[WHAT IS EXPECTED]
Rewrite each line of the material below as an item in a numbered list, leaving out the blank lines.

#### SOURCE RECORDS ####

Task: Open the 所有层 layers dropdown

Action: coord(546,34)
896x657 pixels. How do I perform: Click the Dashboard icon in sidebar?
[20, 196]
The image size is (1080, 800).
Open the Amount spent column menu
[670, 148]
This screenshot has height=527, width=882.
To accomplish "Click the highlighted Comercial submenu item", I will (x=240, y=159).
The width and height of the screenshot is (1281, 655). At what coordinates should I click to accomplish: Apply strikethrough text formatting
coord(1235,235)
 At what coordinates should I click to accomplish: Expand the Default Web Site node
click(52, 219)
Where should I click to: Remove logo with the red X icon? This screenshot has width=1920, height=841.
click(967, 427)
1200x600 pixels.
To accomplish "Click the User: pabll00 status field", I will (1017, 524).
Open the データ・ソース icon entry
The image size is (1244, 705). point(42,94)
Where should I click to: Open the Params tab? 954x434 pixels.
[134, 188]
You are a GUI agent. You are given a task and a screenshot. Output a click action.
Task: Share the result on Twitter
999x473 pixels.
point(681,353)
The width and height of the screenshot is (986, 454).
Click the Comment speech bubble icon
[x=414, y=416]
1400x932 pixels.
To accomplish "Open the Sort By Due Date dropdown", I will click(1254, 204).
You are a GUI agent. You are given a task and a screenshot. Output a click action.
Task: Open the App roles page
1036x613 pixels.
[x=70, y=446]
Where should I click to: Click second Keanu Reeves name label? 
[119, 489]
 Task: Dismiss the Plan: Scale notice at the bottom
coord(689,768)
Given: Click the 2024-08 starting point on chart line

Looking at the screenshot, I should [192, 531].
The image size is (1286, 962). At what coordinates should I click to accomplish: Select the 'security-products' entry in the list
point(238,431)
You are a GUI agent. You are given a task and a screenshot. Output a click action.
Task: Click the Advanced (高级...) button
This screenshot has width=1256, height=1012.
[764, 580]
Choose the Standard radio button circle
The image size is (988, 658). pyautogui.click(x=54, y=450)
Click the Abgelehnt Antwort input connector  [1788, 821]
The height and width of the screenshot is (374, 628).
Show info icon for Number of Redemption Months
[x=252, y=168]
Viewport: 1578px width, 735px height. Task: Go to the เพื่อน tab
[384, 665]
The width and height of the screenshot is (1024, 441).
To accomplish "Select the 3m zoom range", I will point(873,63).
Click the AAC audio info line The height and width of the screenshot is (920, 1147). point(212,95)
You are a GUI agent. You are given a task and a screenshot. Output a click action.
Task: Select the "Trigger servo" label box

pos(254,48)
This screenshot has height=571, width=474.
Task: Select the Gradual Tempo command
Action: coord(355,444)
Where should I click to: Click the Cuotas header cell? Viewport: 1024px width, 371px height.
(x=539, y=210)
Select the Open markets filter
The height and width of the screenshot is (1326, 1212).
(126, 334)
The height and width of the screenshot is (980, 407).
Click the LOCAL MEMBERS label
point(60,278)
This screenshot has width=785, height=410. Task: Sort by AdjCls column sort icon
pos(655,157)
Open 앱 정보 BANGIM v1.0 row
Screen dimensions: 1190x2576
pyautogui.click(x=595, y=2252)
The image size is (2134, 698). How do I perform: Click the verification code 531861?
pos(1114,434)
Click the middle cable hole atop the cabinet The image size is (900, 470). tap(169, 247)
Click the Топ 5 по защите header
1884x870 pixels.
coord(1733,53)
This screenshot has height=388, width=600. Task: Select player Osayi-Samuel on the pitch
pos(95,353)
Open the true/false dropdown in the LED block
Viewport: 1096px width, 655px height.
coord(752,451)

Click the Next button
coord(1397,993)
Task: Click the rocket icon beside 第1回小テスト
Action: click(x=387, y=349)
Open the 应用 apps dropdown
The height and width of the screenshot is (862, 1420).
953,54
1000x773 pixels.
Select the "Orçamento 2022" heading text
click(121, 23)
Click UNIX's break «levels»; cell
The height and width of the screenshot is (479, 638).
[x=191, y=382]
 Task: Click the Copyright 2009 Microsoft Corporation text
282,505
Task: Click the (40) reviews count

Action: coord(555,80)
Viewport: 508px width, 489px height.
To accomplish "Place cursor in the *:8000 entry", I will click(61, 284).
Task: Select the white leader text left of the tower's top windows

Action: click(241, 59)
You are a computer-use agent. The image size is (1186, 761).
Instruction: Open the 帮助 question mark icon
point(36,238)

####

[THE OUTPUT]
1. Task: Open the 所有层 layers dropdown
2. Action: coord(546,34)
3. 896x657 pixels. How do I perform: Click the Dashboard icon in sidebar?
4. [20, 196]
5. The image size is (1080, 800).
6. Open the Amount spent column menu
7. [670, 148]
8. This screenshot has height=527, width=882.
9. To accomplish "Click the highlighted Comercial submenu item", I will (x=240, y=159).
10. The width and height of the screenshot is (1281, 655). At what coordinates should I click to accomplish: Apply strikethrough text formatting
11. coord(1235,235)
12.  At what coordinates should I click to accomplish: Expand the Default Web Site node
13. click(52, 219)
14. Where should I click to: Remove logo with the red X icon? This screenshot has width=1920, height=841.
15. click(967, 427)
16. 1200x600 pixels.
17. To accomplish "Click the User: pabll00 status field", I will (1017, 524).
18. Open the データ・ソース icon entry
19. The image size is (1244, 705). point(42,94)
20. Where should I click to: Open the Params tab? 954x434 pixels.
21. [134, 188]
22. You are a GUI agent. You are given a task and a screenshot. Output a click action.
23. Task: Share the result on Twitter
24. 999x473 pixels.
25. point(681,353)
26. The width and height of the screenshot is (986, 454).
27. Click the Comment speech bubble icon
28. [x=414, y=416]
29. 1400x932 pixels.
30. To accomplish "Open the Sort By Due Date dropdown", I will click(1254, 204).
31. You are a GUI agent. You are given a task and a screenshot. Output a click action.
32. Task: Open the App roles page
33. 1036x613 pixels.
34. [x=70, y=446]
35. Where should I click to: Click second Keanu Reeves name label? 
36. [119, 489]
37.  Task: Dismiss the Plan: Scale notice at the bottom
38. coord(689,768)
39. Given: Click the 2024-08 starting point on chart line
40. Looking at the screenshot, I should [192, 531].
41. The image size is (1286, 962). At what coordinates should I click to accomplish: Select the 'security-products' entry in the list
42. point(238,431)
43. You are a GUI agent. You are given a task and a screenshot. Output a click action.
44. Task: Click the Advanced (高级...) button
45. This screenshot has width=1256, height=1012.
46. [764, 580]
47. Choose the Standard radio button circle
48. The image size is (988, 658). pyautogui.click(x=54, y=450)
49. Click the Abgelehnt Antwort input connector  [1788, 821]
50. The height and width of the screenshot is (374, 628).
51. Show info icon for Number of Redemption Months
52. [x=252, y=168]
53. Viewport: 1578px width, 735px height. Task: Go to the เพื่อน tab
54. [384, 665]
55. The width and height of the screenshot is (1024, 441).
56. To accomplish "Select the 3m zoom range", I will point(873,63).
57. Click the AAC audio info line The height and width of the screenshot is (920, 1147). point(212,95)
58. You are a GUI agent. You are given a task and a screenshot. Output a click action.
59. Task: Select the "Trigger servo" label box
60. pos(254,48)
61. This screenshot has height=571, width=474.
62. Task: Select the Gradual Tempo command
63. Action: coord(355,444)
64. Where should I click to: Click the Cuotas header cell? Viewport: 1024px width, 371px height.
65. (x=539, y=210)
66. Select the Open markets filter
67. The height and width of the screenshot is (1326, 1212).
68. (126, 334)
69. The height and width of the screenshot is (980, 407).
70. Click the LOCAL MEMBERS label
71. point(60,278)
72. This screenshot has width=785, height=410. Task: Sort by AdjCls column sort icon
73. pos(655,157)
74. Open 앱 정보 BANGIM v1.0 row
75. Screen dimensions: 1190x2576
76. pyautogui.click(x=595, y=2252)
77. The image size is (2134, 698). How do I perform: Click the verification code 531861?
78. pos(1114,434)
79. Click the middle cable hole atop the cabinet The image size is (900, 470). tap(169, 247)
80. Click the Топ 5 по защите header
81. 1884x870 pixels.
82. coord(1733,53)
83. This screenshot has height=388, width=600. Task: Select player Osayi-Samuel on the pitch
84. pos(95,353)
85. Open the true/false dropdown in the LED block
86. Viewport: 1096px width, 655px height.
87. coord(752,451)
88. Click the Next button
89. coord(1397,993)
90. Task: Click the rocket icon beside 第1回小テスト
91. Action: click(x=387, y=349)
92. Open the 应用 apps dropdown
93. The height and width of the screenshot is (862, 1420).
94. 953,54
95. 1000x773 pixels.
96. Select the "Orçamento 2022" heading text
97. click(121, 23)
98. Click UNIX's break «levels»; cell
99. The height and width of the screenshot is (479, 638).
100. [x=191, y=382]
101.  Task: Click the Copyright 2009 Microsoft Corporation text
102. 282,505
103. Task: Click the (40) reviews count
104. Action: coord(555,80)
105. Viewport: 508px width, 489px height.
106. To accomplish "Place cursor in the *:8000 entry", I will click(61, 284).
107. Task: Select the white leader text left of the tower's top windows
108. Action: click(241, 59)
109. You are a computer-use agent. The image size is (1186, 761).
110. Instruction: Open the 帮助 question mark icon
111. point(36,238)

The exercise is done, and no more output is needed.